The PHSC held its 25th anniversary in building Number 9 with cake and a commemorative digital photograph courtesy of Kodak. Sadly, Kodak Canada met the same fate as the American operation in the face of the digital era. Kodak Heights was closed and razed in 2005 (that is, all but building Number 9 which was saved at the last minute by local resident opposition.) A year later, the property was sold. Recently, as shown in a CBC video Alison provided, Number 9 was placed on massive rails and wheels to be moved into position to become the future Mount Dennis station on the Eglinton crosstown subway system.
Alison explained how Ryerson became the beneficiary of all Kodak Canada historical papers and ephemera courtesy the efforts of Robert Burley who recorded its demise along with Rochester Park in his epic book “ Disappearance of Darkness”. She acknowledged the contributions of PHSC members including Lorne Shields, Nick Graver, and Willie Nassau to Ryerson’s library holdings.
Other collections in the library include the Lenin collection, Canadian Architect Magazine collection, Paddy Samson fonds (from CBC production archives), Robert MacIntosh collection, Heritage camera collection, Historical photograph collection.
In addition to the extensive Kodak holdings, Ryerson also has a large collection of none Kodak cameras.

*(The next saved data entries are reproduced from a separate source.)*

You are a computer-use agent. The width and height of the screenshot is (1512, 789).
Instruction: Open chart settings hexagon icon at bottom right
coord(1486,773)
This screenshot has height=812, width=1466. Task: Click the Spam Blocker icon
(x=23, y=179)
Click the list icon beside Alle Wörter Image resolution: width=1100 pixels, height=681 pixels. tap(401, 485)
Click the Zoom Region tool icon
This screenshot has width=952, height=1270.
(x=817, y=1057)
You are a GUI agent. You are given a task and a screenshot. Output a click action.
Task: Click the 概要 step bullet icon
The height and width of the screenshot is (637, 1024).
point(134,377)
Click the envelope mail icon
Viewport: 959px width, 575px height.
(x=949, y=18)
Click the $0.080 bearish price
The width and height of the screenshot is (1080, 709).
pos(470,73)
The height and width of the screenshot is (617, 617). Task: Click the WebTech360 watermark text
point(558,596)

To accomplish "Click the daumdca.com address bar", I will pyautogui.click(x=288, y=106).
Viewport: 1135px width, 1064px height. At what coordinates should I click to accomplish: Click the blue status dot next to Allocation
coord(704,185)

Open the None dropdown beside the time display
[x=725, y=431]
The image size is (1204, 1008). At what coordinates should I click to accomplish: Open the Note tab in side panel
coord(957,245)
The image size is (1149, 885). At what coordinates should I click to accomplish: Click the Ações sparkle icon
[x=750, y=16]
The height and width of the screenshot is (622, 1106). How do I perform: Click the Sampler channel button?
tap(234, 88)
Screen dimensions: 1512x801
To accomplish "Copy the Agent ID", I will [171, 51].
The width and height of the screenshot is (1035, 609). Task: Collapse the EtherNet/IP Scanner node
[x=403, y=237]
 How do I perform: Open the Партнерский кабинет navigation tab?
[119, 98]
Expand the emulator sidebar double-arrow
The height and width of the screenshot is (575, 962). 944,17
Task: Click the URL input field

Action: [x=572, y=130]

When the Eisenberg collection purchased by Thompson was moved to Ottawa, Ryerson was able to obtain all its foreign language books for Ryerson’s own collection.
Wrapping up her talk, all were invited to visit the Ryerson Library. There followed a very extensive Q&A session (significantly improved by the use of a wireless microphone which Mark Singer moved around the audience). Some of attendees including myself, Les Jones and Mark Singer brought in samples from their personal collection of Canadian Kodak Co. memorabilia.